The aim is to infuse security at early development stages through production, as opposed to some schemes where security is added onto a workload as an afterthought.

"The VMware container security module will empower InfoSec and DevOps teams to better collaborate and identify risks earlier in the development cycle with built-in security," the company said in a recent news release. "The expanded offering will provide a new vantage point to allow cross-functional teams to detect and fix vulnerabilities to achieve simple, more secure multi-cloud Kubernetes environments."

Monitoring Kubernetes ContainerImages (source: VMware)

The solution is being rolled out in stages, as VMware container image scanning and CI/CD integration functionality is expected to be available this month, while runtime security for detection and response will be available later in the year.

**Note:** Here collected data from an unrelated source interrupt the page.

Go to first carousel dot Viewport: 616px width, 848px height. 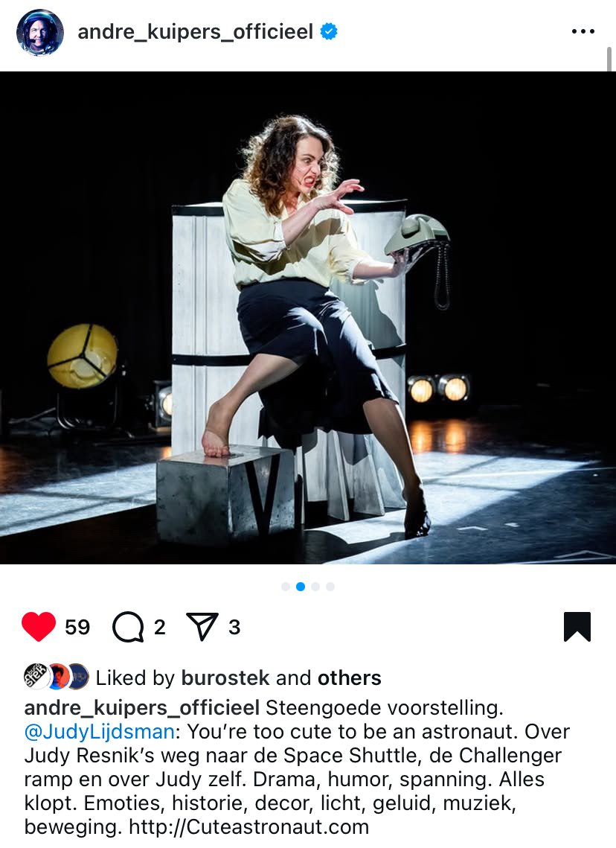tap(285, 586)
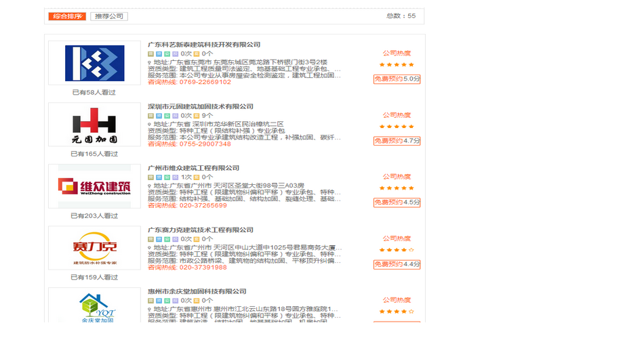Image resolution: width=644 pixels, height=342 pixels.
Task: Click 免费预约 button showing 4.5分
Action: 397,202
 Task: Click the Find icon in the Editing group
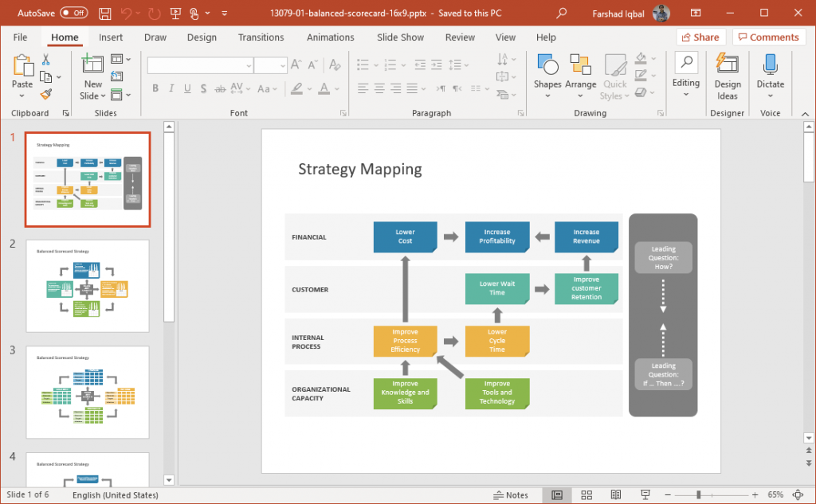[x=685, y=64]
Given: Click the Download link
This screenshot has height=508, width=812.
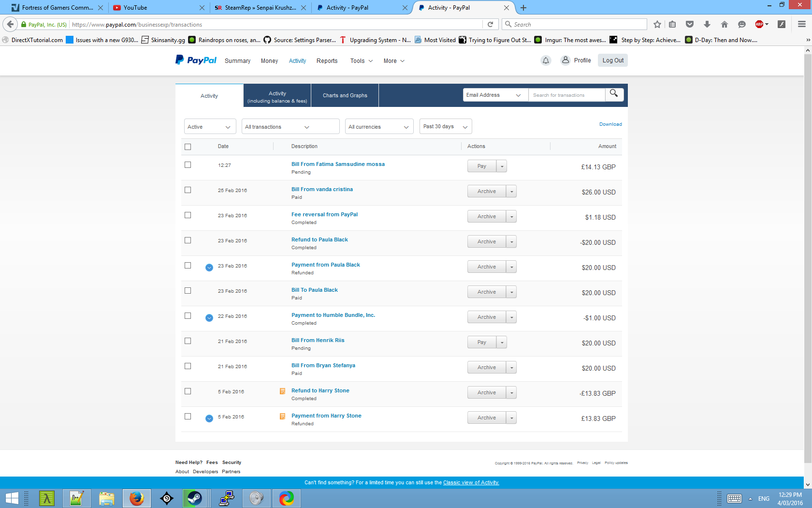Looking at the screenshot, I should (x=610, y=124).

Those capabilities are part of the entire solution that will include:

Security Posture Dashboard: Provides a combined view of vulnerabilities and misconfigurations to enable complete visibility into security posture across Kubernetes workload inventory. InfoSec and DevOps teams can gain deep visibility into workload security posture and governance to enable compliance, with the ability to freely explore Kubernetes workload configuration via customized queries.
Container Image Scanning and Hardening: InfoSec and DevOps teams can scan all container images to identify vulnerabilities and restrict the registries and repositories that are allowed in production. Teams can set minimum standards for security and compliance, generate compliance reports and follow CIS benchmarks and Kubernetes best practices.
Prioritized Risk Assessment: Vulnerability assessments allow InfoSec and DevOps teams to review images running in production and only approved images are deployed. Security teams can use the prioritized risk assessment to detect and prevent vulnerabilities by scanning Kubernetes manifests and clusters.
Compliance Policy Automation: Infosec teams can shift-left into the development cycle, streamline compliance reporting, and automate policy creation against industry standards such as NIST, as well as the customer’s organizational requirements. This enables the integrity of Kubernetes configurations through control and visibility of workloads that are deployed to an organization’s clusters. Customizable policies help enforce configuration by blocking or alerting on exceptions.

"IDC predicts that 'By 2025, nearly two-thirds of enterprises will be prolific software producers with code deployed daily, over 90 percent of apps will be cloud-native, and there will be 1.6 times more developers than today,' " the company said in its blog post shortly. "As organizations catapult into the digital economy in what seems like an overnight transformation, we see the prediction come to life at an accelerated pace. The need to integrate security throughout the DevOps cycle becomes more urgent as pervasive challenges highlight the widening security gap."